CES TROUS NOIRS QUI PENALISENT L’ETAT CONGOLAIS
Il y a une expression que vous utilisez volontiers. C’est « trou noir ». Qu’entendez-vous par là ?
Oui. Le trou noir c’est lorsque quelque chose disparaît sans laisser de trace et reste introuvable. Il y a une grande opacité, il n’y a pas de transparence. Cela veut dire qu’il y a un manque à gagner pour l’État congolais à cause de certaines pratiques.
Lesquelles ?
Il y a d’abord la vente d’actifs miniers. Ensuite, l’absence des dividendes que devait toucher la Gécamines et qui n’entrent pas non plus dans les caisses de l’État pour des raisons surtout liées au passé de la Gécamines qui doit se reconstituer et, donc, veut retenir cet argent pour se reconstituer.Cela doit déboucher sur quelque chose. On se demande alors si la Gécamines peut avoir deux rôles à la fois, c’est-à-dire être courtier du sol congolais pour le compte du gouvernement et en même temps devenir de nouveau un producteur. Elle ne l’a pas été dans le passé. On mise donc sur une chose dont on ne sait pas si elle va aboutir.
Le troisième volet, ce sont toutes les pratiques des grandes entreprises internationales pour dissimiler les profits.
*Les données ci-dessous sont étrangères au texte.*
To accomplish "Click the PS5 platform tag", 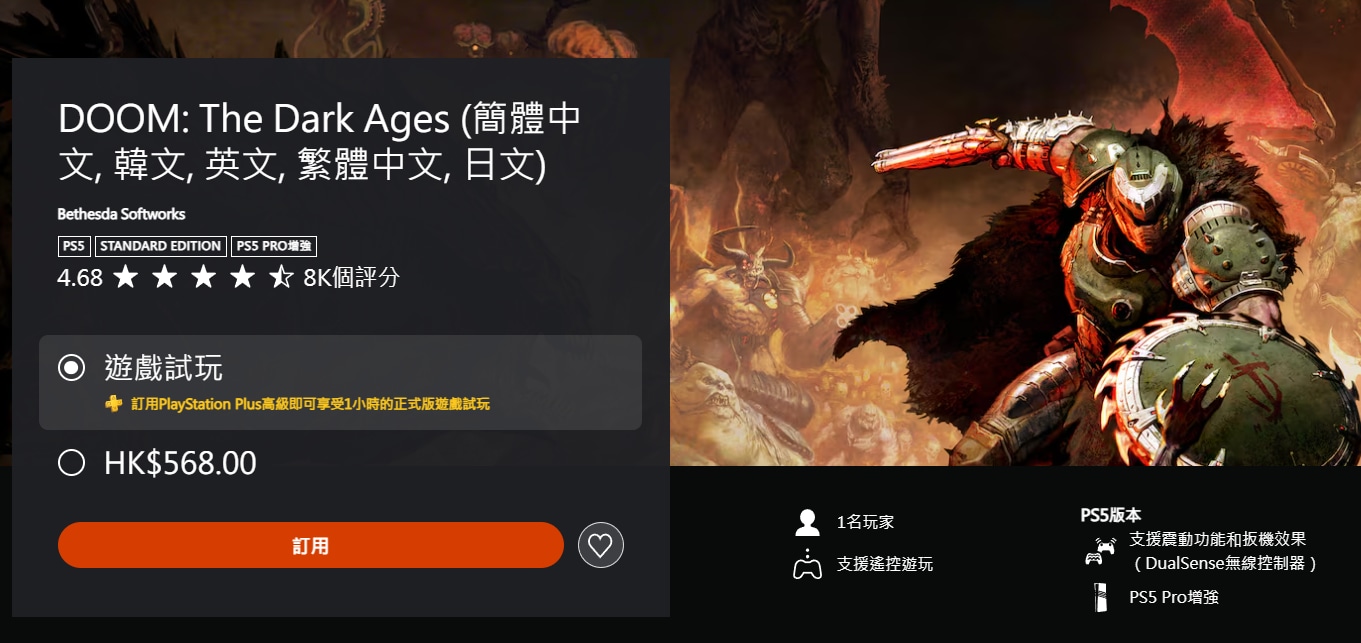I will 75,246.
On peut le faire par différents moyens parce que ces gens-là ont toute la connaissance et l’information. Ils peuvent sous-évaluer le chiffre d’affaires, ce qui diminue les taxes. Ils peuvent surestimer, surfacturer les coûts, cela diminue le profit. Évidemment, il y a d’autres possibilités, comme le fait de faire ressortir les profits dans les pays où l’on taxe moins. Ce qui veut dire, on a calculé ensemble avec Claudine TSHIMANGA, que la rente minière qui reviendrait à l’Etat devait au moins être deux fois plus élevée que ce qu’elle est aujourd’hui. Nous croyons facilement que l’on peut arriver à trois fois la rente minière que le gouvernement touche aujourd’hui.

Vous dites qu’à cause des profits rapatriés, le pays perd depuis 2013 entre 14 et 17 milliards de dollars…
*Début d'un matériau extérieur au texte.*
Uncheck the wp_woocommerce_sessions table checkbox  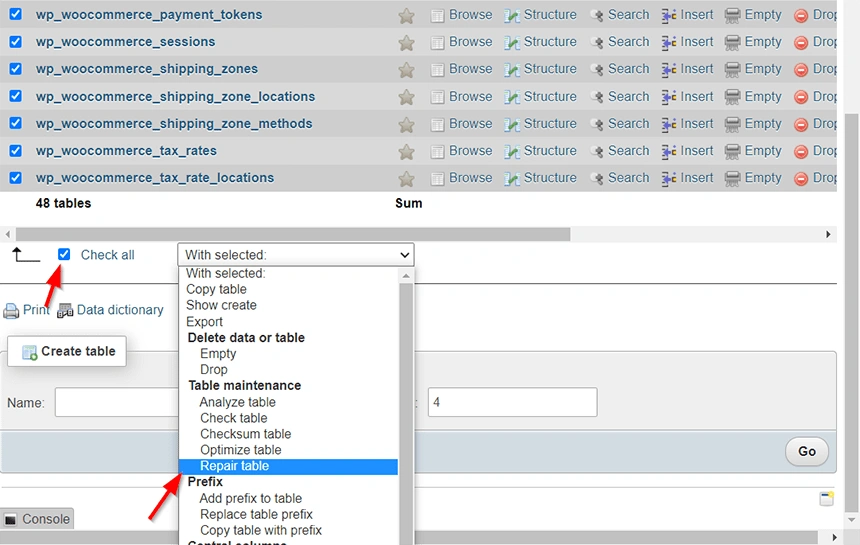point(15,42)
Ce qu’on voit maintenant, selon les estimations du Fonds monétaire international (FMI), c’est qu’à partir de 2013, les rapatriements des profits sont plus grands que les nouveaux investissements qui entrent au pays et cette tendance s’amplifiera jusqu’en 2019. Et le pays perd. Si l’on prend la valeur actuelle de ces flux d’argent, il y a une perte nette de 17 milliards de dollars. Quand on le compare même avec les estimations les plus grandes d’argent que l’on a perdu dans la vente d’actifs, cette hémorragie légale des profits rapatriés pour le pays est beaucoup plus importante.

Est-ce que l’État congolais a les moyens d’inverser la tendance ?
Je crois que le problème n’est pas seulement que les grandes entreprises peuvent s’en aller. Comme le pays n’a pas un tissu d’entreprises en aval et en amont, elles ont très peu de possibilités de réinvestir l’argent au Congo. Donc, ils partent. Autre chose serait que le gouvernement, peut-être appuyé par les institutions financières internationales, peut discuter de la manière dont cette manne financière pourrait être utilisée pour le développement du pays.